- _EXERCISE OBJECTIVE_: Beginning with the line that has "Given: Click the", reproduce each remaining line of the data exactly, down to and including the last.

- _RECORDED DATA_:
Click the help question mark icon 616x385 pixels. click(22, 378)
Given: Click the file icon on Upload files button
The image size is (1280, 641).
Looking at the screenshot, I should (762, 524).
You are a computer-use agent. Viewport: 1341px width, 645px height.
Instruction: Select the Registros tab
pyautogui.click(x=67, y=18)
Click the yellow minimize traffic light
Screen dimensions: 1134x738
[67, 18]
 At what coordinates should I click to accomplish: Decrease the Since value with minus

- _RESPONSE FOR THIS EXERCISE_:
Given: Click the file icon on Upload files button
The image size is (1280, 641).
Looking at the screenshot, I should (762, 524).
You are a computer-use agent. Viewport: 1341px width, 645px height.
Instruction: Select the Registros tab
pyautogui.click(x=67, y=18)
Click the yellow minimize traffic light
Screen dimensions: 1134x738
[67, 18]
 At what coordinates should I click to accomplish: Decrease the Since value with minus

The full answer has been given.